Instructions for the task: Please return only the lines from the one with "Where should I" through the final line of the data, unchanged, with pictures omitted.

(Stored data entries)
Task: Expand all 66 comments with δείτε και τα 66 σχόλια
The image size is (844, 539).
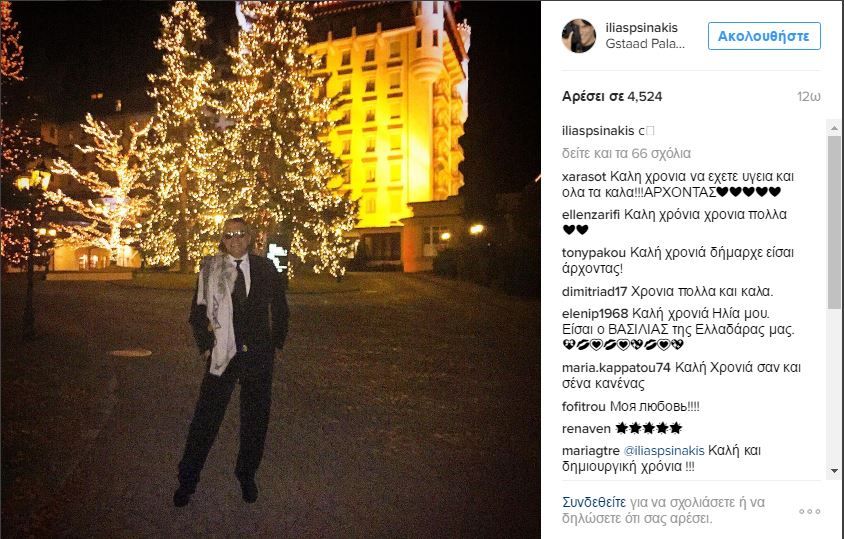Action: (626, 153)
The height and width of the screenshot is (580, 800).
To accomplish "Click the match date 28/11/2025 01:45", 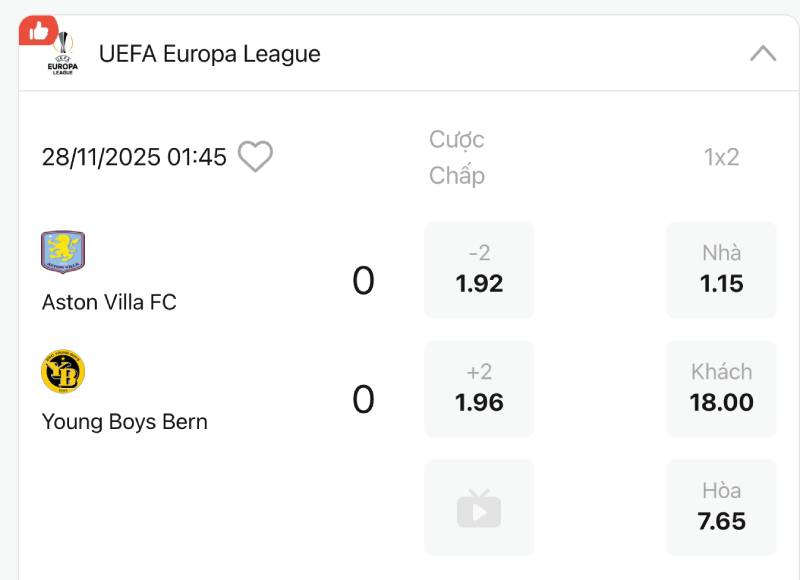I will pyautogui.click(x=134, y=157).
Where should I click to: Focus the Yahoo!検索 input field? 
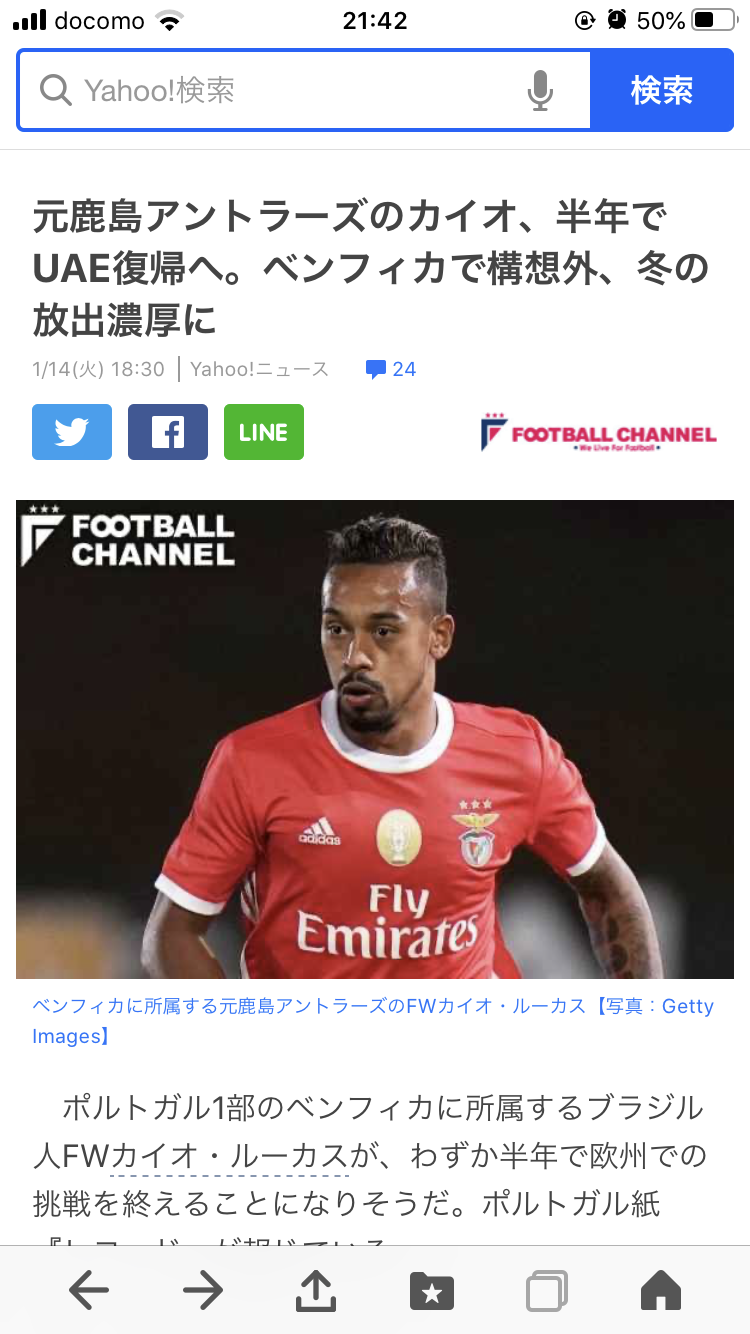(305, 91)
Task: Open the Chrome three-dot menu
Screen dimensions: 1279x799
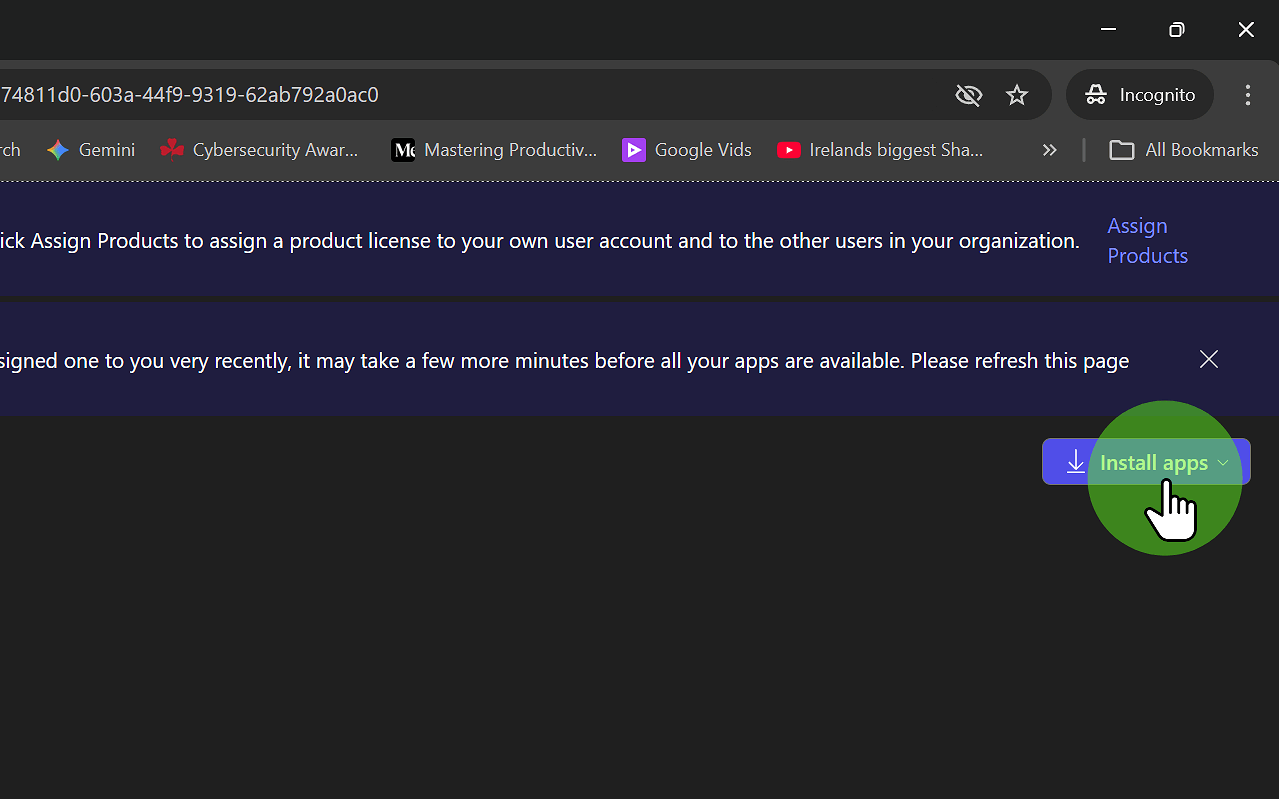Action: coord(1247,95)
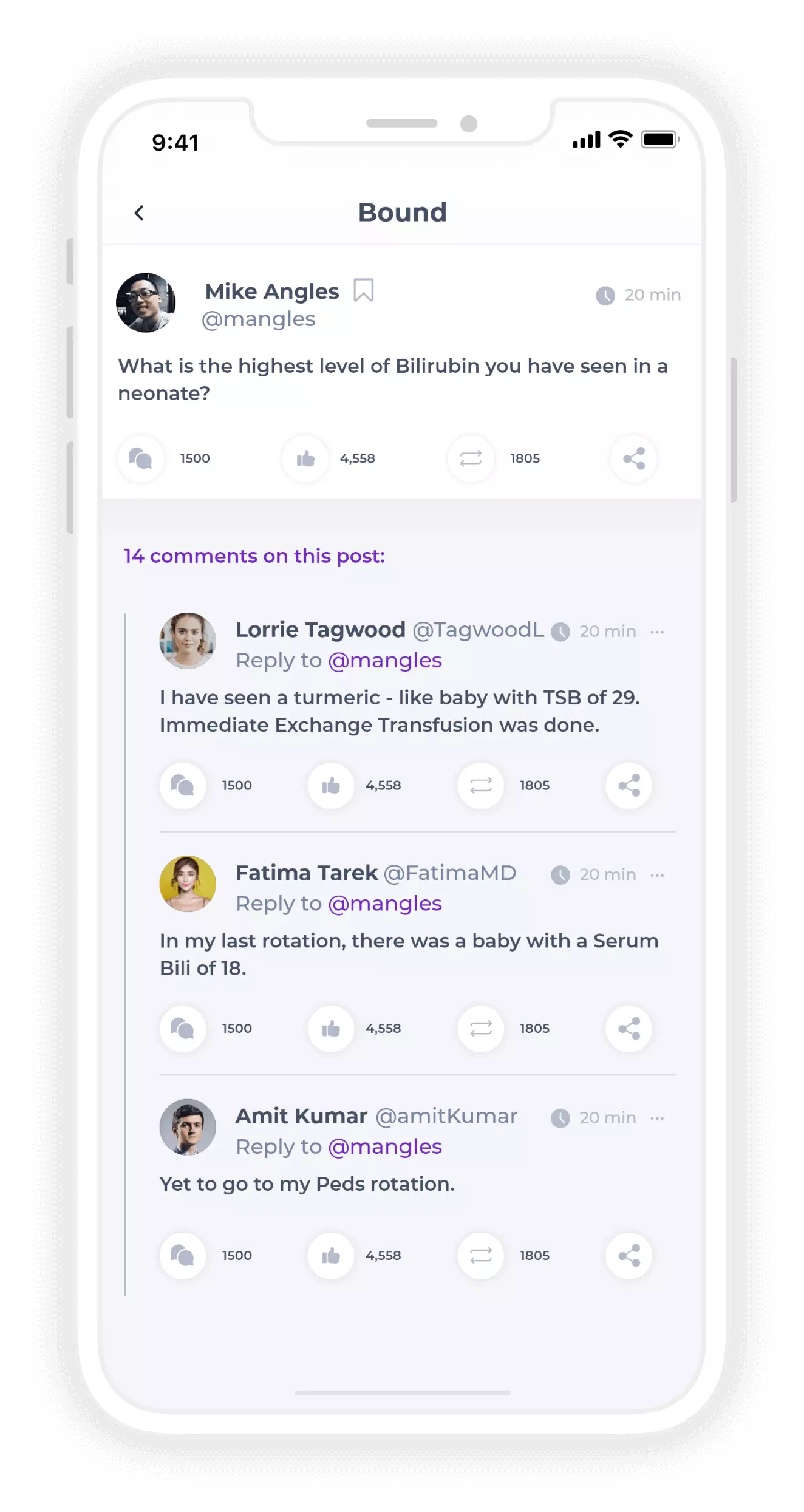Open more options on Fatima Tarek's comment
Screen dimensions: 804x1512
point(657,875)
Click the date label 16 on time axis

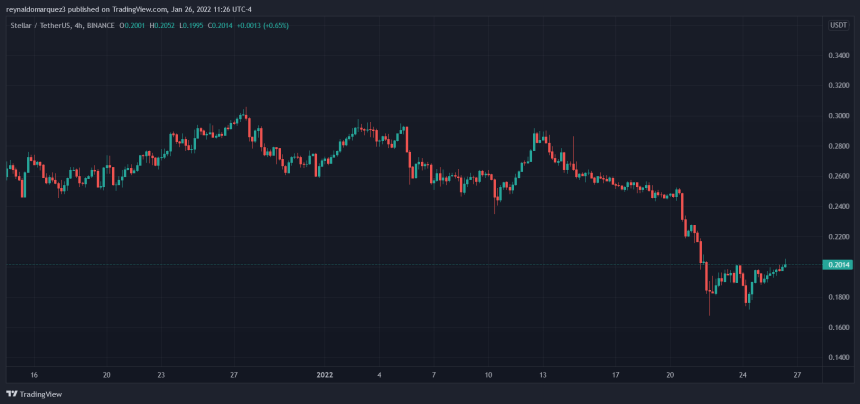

Response below:
Where should I click to: Focus the Yahoo!検索 input field? 
(305, 91)
Task: Open the Chrome three-dot menu
Screen dimensions: 1279x799
Action: coord(1247,95)
Open more options on Fatima Tarek's comment
Screen dimensions: 804x1512
point(657,875)
Click the date label 16 on time axis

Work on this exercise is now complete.